Da sehe ich eine große Rolle für Bürgerengagement, für zivilgesellschaftliches Engagement, für Engagement der Wirtschaft auch, für Unternehmen, dass die dort aktiv werden, und natürlich auch für staatliche Einrichtungen. Da muss man einfach drüber reden, wer spielt jetzt welche Rolle, damit wir gemeinsam zu einem positiven Ergebnis, zu einem besseren Leben kommen.
Und die Akteure, die Sie gerade angesprochen haben, Zivilgesellschaft, Wirtschaft, die haben auch ein Interesse daran, dass die Rollen neu verteilt werden?
Die meisten, die sich dort engagieren, die wollen doch einen sinnvollen Beitrag zur Zukunft dieser Gesellschaft leisten. Stiftungen überlegen sich, wir haben Geld, wofür sollen wir es denn einsetzen, im Idealfall dafür, die Lebensqualität zu steigern... Da ist natürlich so ein Zukunftsdialog über Lebensqualität sehr, sehr hilfreich.
Vor einiger Zeit schon, da hat sich eine Enquete-Kommission des Bundestages mit der Frage beschäftigt, wie man Wohlstand messen soll, und kam zu dem Ergebnis, das solle man nicht nur noch am Bruttoinlandsprodukt messen. Dieser Dialog ..., liegt der auf derselben Linie, dass man einfach nach anderen ... Orientierungspunkten als nur dem Kontostand sucht?
Der liegt auf jeden Fall auf der gleichen Linie ...: Was gibt es noch jenseits des Bruttoinlandsprodukts rechts und links? Aber es geht ja hier nicht nur um das Messen alleine, sondern es geht auch darum, diesen Dialog zwischen Politik und Bevölkerung zu fördern. Und es geht auch darum, wirklich konkrete Handlungen abzuleiten ... über die verschiedenen Sektoren hinweg.
Nun haftet ja ausgerechnet Angela Merkel das Image an, sich gerade nicht mit Visionen und Wünschen zu befassen, sondern immer nur auf aktuelle Herausforderungen zu reagieren, sozusagen auf Sicht zu fahren politisch. Was trauen Sie denn vor diesem Hintergrund dieser Initiative zu?

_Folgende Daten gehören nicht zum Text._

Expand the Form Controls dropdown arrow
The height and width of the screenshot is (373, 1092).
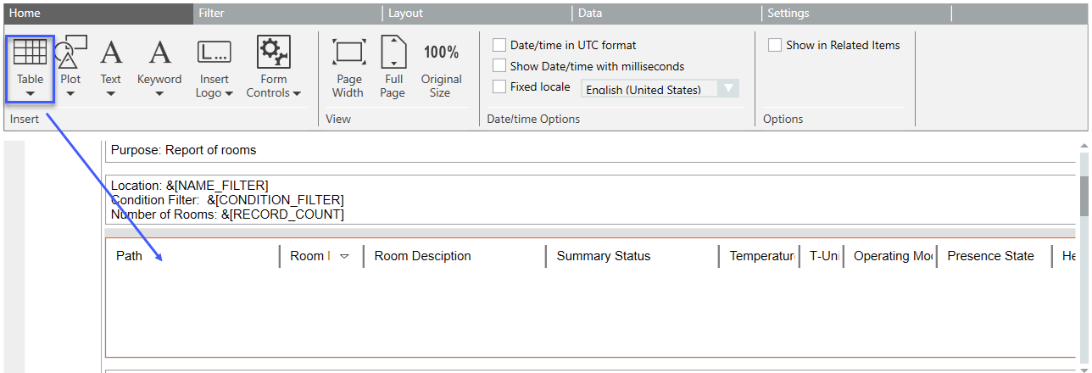(296, 93)
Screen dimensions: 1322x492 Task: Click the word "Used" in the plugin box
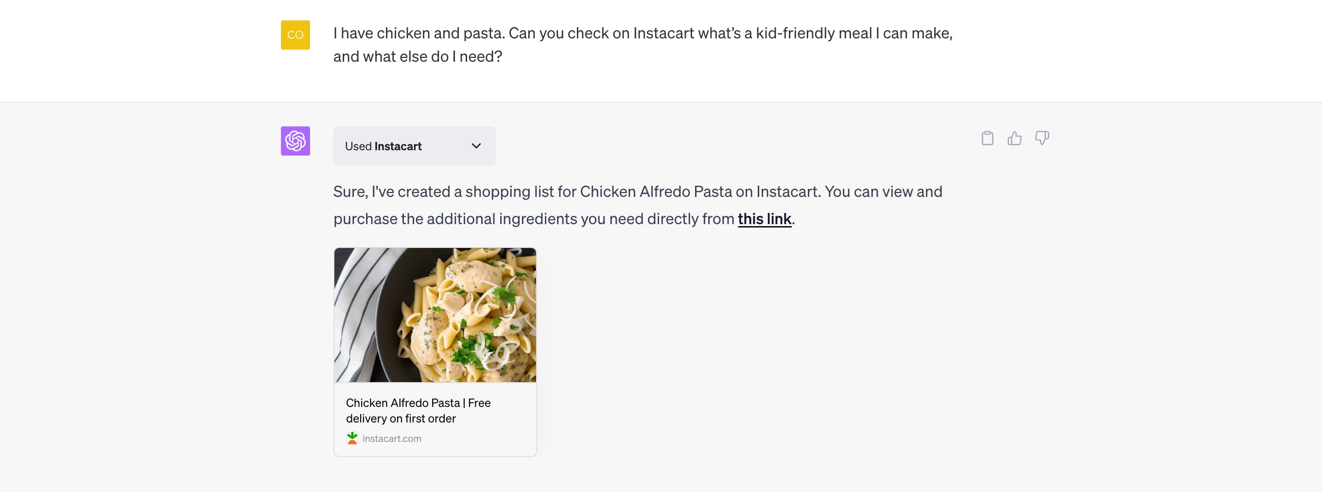coord(358,146)
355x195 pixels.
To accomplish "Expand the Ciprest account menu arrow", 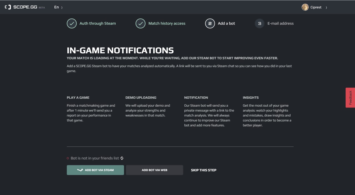I will (326, 8).
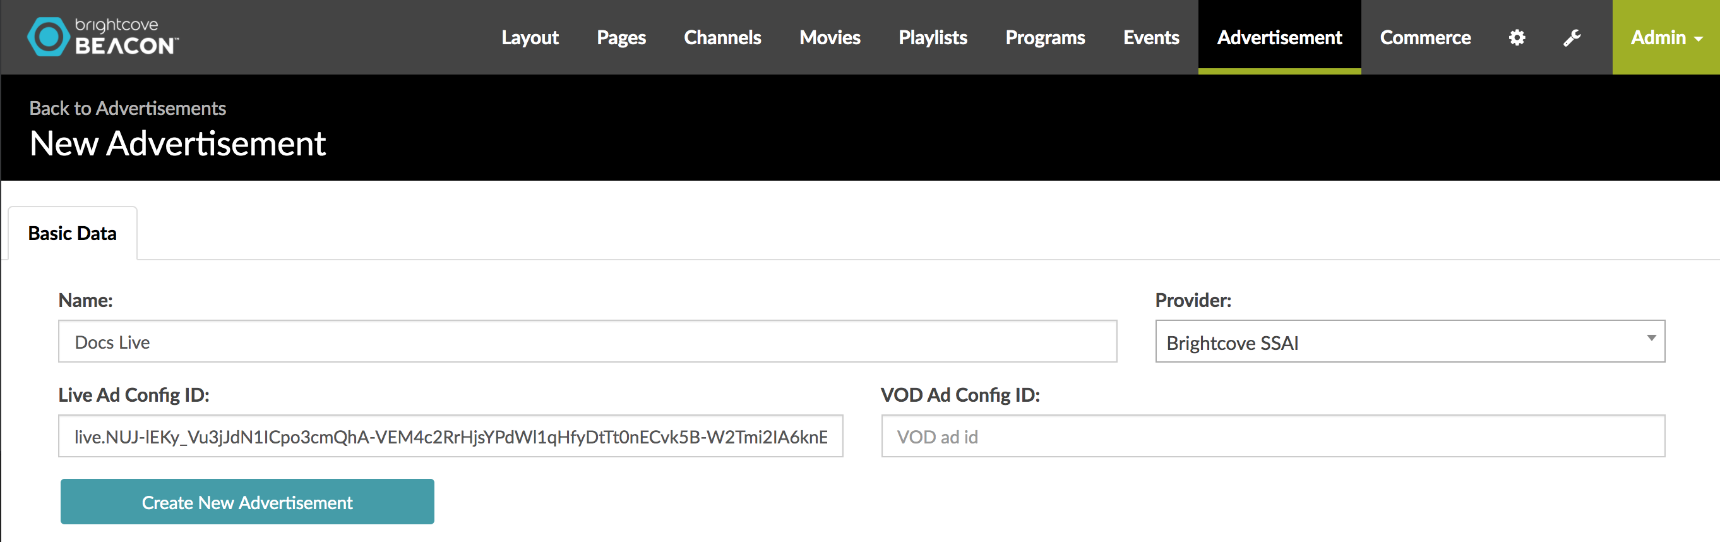Focus the Name field containing Docs Live
Screen dimensions: 1720x542
pyautogui.click(x=588, y=342)
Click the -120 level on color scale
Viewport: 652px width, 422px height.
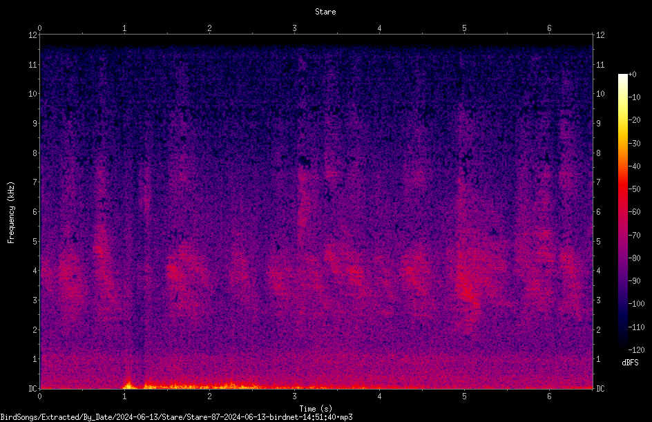coord(636,349)
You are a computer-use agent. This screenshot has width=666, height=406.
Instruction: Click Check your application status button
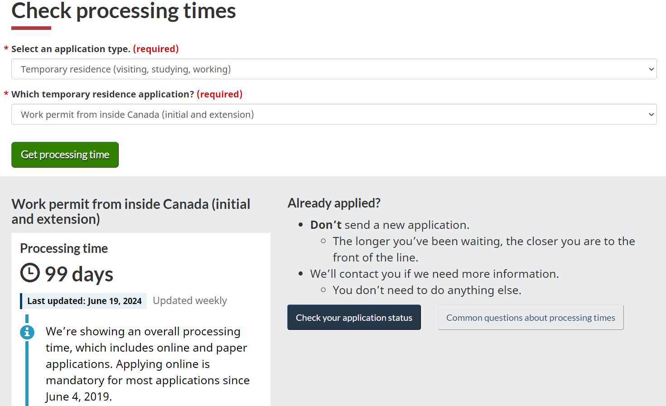[x=354, y=317]
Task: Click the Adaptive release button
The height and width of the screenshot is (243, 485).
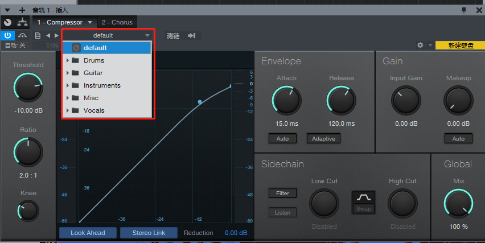Action: pyautogui.click(x=323, y=138)
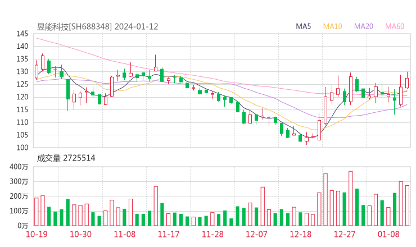Select the last candlestick on the right
Screen dimensions: 416x247
[407, 83]
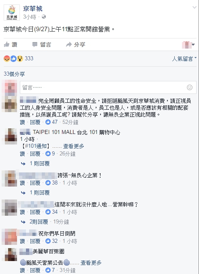Click 查看更多 in the #101通知 comment
The width and height of the screenshot is (199, 274).
[73, 146]

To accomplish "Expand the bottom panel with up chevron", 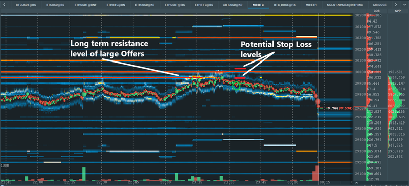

Ich traue der sehr viel zu. Natürlich ist auch Frau Merkel sehr daran interessiert, dieses Land zu gestalten, dieses Land zukunftsfähig zu machen, und die Kollegen aus den verschiedenen Ministerien natürlich auch. Es wird einen ... ressortübergreifenden Aktionsplan "gut leben" geben. Da werden natürlich auch einige Dinge drinstehen, die mit aktuellen Ereignissen zu tun haben...
Das ist auf jeden Fall meine Hoffnung und darauf werde ich auch dringen als Mitglied des wissenschaftlichen Beirats, dass es auch neue Initiativen gibt, dass es ressortübergreifende Initiativen möglicherweise auch gibt und eben diese Zusammenarbeit mit den anderen Sektoren vorangebracht wird. Da werde ich ein waches Auge drauf haben und ich hoffe, die Bevölkerung, die sich jetzt beteiligt, in den nächsten Monaten und die Presse natürlich auch.
So eine Veranstaltungsreihe, die steht auch immer ein wenig unter dem Generalverdacht, die Menschen einlullen zu wollen oder schon Wahlkampf machen zu wollen. Wie geht man damit um?
Der Verdacht ist natürlich immer da. Aber ich gehe nicht davon aus, dass es den Beteiligten wirklich darum geht. Es geht nicht darum, den Leuten irgendetwas schönzureden... Sondern es geht wirklich um ein genuines Interesse daran, was ist den Menschen wichtig ..., und sich dann zu überlegen, was kann man tun. Natürlich auch da wieder die Wunschliste. Nicht alles, was die Menschen artikulieren, wird auch umgesetzt werden können. Das ist natürlich völlig klar.
So viel muss man auch der Politik zugestehen. Das wird durch die etablierten Prozesse der repräsentativen Demokratie natürlich durchgehen müssen, insbesondere dann, wenn es Geld kostet. Das ist völlig akzeptabel, so muss das auch sein. Aber es wird auch etwas passieren hinten raus.